化け物の責任*1
おかしいとは思っていたのだ。何せ、アンネリエの言う通り、リンド夫妻が訴状を作ってきたというのならば……あまりにも、早すぎたので。
あのリンド夫妻が、ああまで手早く書状を発行できたとは思えない。そのために回す頭が足りているとは思い難く、また、役人にコネがあるでもなさそうなので。
ついでに、ランヴァルドを訴える書状を既に手に入れていたというのならば、リンド夫妻がそれを態度に出さなかったのはおかしい。もし、王都へ一度戻った時に手続きを終えていたというのならば、こちらへ戻ってきて開口一番にそれを宣言していただろう。
つまり……リンド夫妻は一切『訴え』に関与していないか、或いは、全て手続きおよび文書の偽造が終わった後で、アンネリエから口裏合わせだけ頼まれたか、そんなところだったのだろう。
「どうも、私の鞄から印章を持ち出して使っていたようですね。あああ……」
「成程、やっぱり……」
アンネリエが持っていたあの書状は、偽造文書であったようだ。まあ、彼女ならば文書の偽造も簡単だっただろう。補佐しているイサクの代わりに押印することくらいはありそうなものだし、その時についでに一枚、余分に押印すればそれで済む話だ。
イサクは頭を抱えているが、まあ、これをイサクの管理不行き届きと言うのは酷だろう。強いて言うなら、部下の手綱を握っておけなかったことについての責任はあるかもしれないが……それにしたって、巧妙に素性を隠していた相手には、難しい話である。
「……アンネリエさんは結局、何が目的だったんですかね」
そう。素性だ。
アンネリエは……ジレネロスト出身だと言っていた。だが、その裏にまだもういくつか、隠されている彼女の素性があるように思われる。

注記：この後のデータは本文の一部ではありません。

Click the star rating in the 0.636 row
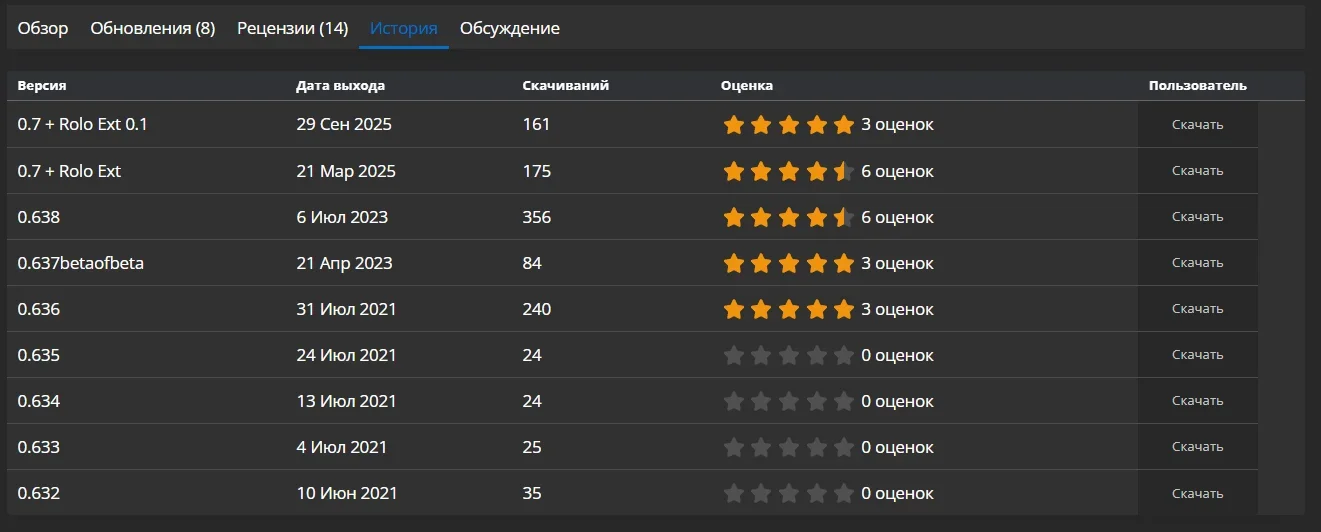Image resolution: width=1321 pixels, height=532 pixels. click(788, 309)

尤も、アンネリエ無しにそのあたりを調べるとなると、推測の域を出ないだろうが……。
「それは本人から直接お聞きになった方がよろしいかと」
……イサクが苦笑しながらそう告げるのを聞いて、おや、とランヴァルドは驚く。
「あ、まだ居るんですね」
てっきり、アンネリエはこの騒動で逃げたかと思っていた。だが、案外肝が据わっているのか。
……と、思っていたら。
「いえ、拘束しました」
「えっ」
イサクから中々に思い切った言葉が出てきたので、ランヴァルドは思わず絶句した。
拘束した、とは。……兵士達もエイナルの捜索のため、そこそこ出払っていただろうに、どうやって。
「はっはっは、まあ、実は私も多少はそういったことができるんですよ。内緒ですがね」
イサクがにこにこと笑っているのを見てランヴァルドは慄きつつ……同時に、『まあ、そうだろうな』と納得した。

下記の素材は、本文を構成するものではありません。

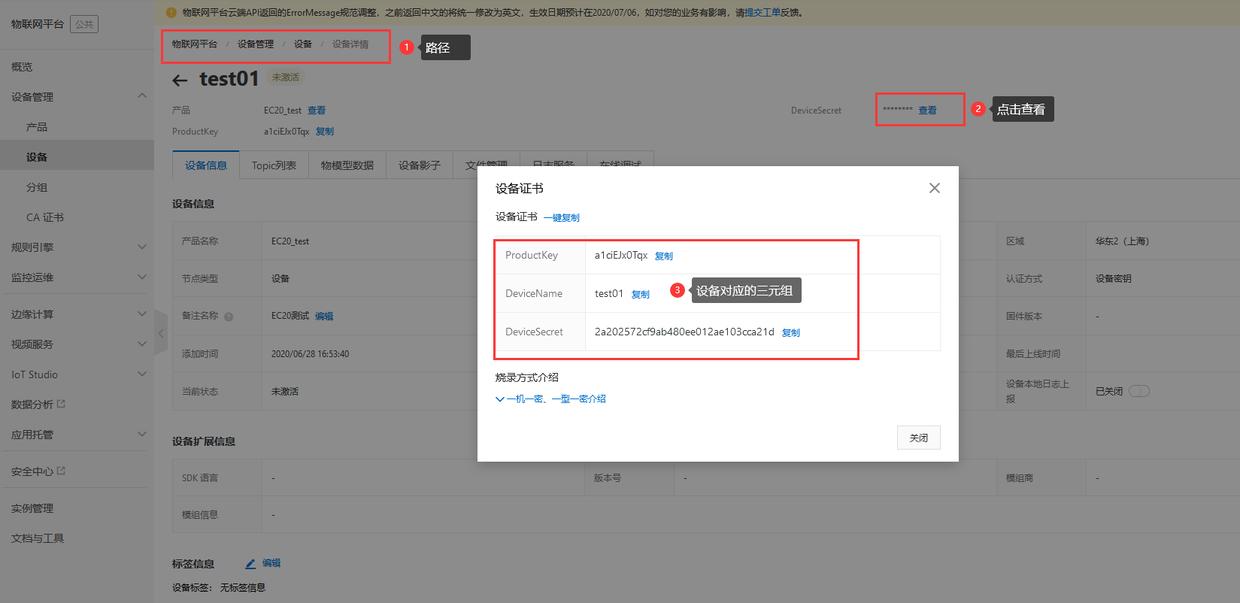Enable the 设备本地日志上报 toggle switch
This screenshot has width=1240, height=603.
coord(1138,391)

国王代理の使者を務めるくらいなのだ。イサクもまた、貴族の名家の出であることは間違いない。そして、そんな家柄の者であるならば、まあ、魔法の1つや2つは扱えるのだろう。
もしかしたら、扱うのが難しいような……人を眠らせたり、拘束したり、といった魔法すら使える性質かもしれない。

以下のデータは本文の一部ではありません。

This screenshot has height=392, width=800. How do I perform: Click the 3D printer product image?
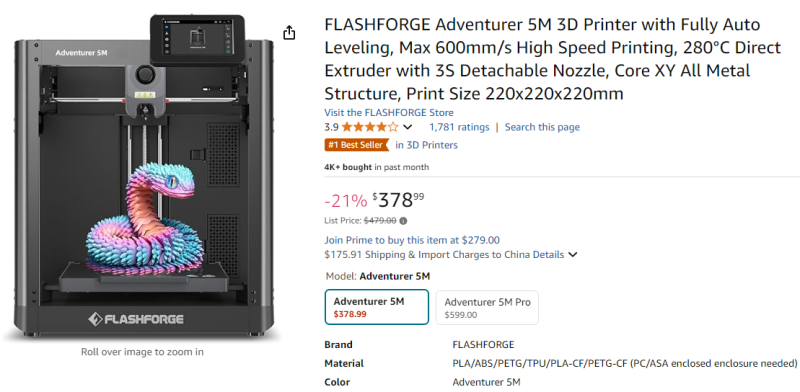142,178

ランヴァルドは『くれぐれもイサクさんは敵に回さないようにしよう』と心に決めた。
そうしてランヴァルドはイサクと共に、天幕の1つに入る。……ネールは置いてきた。どんな話が出てくるものやら、分からないので。
するとそこには、しっかりと縛り上げられたアンネリエが、兵士数名に見張られている状況があった。
「おおお……本当に拘束されてやがる……」
「マグナスさんとはお約束しましたからね。『何も起こらないようにする』と。約束した以上、反故にすることはできませんよ。王の使者としての矜持にかけて」
イサクが頼もしい。ランヴァルドは重ね重ね、『この人は絶対に味方のままにしておこう』と心に決めつつ……アンネリエを見る。
アンネリエは意識があるようだった。ランヴァルド達が入ってきたのを見て、その表情に警戒の色が走る。
だが、今更警戒されても困る。ランヴァルドは苦笑しつつ……さて、自分の憶測でカマを掛けるところからいくか、と口を開く。
「で、アンネリエさん。あなた、そんなにジレネロストが欲しかったんですか?」
アンネリエは少々驚いたような顔をしていた。……となると、彼女が欲しかったのはやはり、ネールではなく、リンド夫妻の信頼などでもなく……このジレネロストそのものだったのだろう。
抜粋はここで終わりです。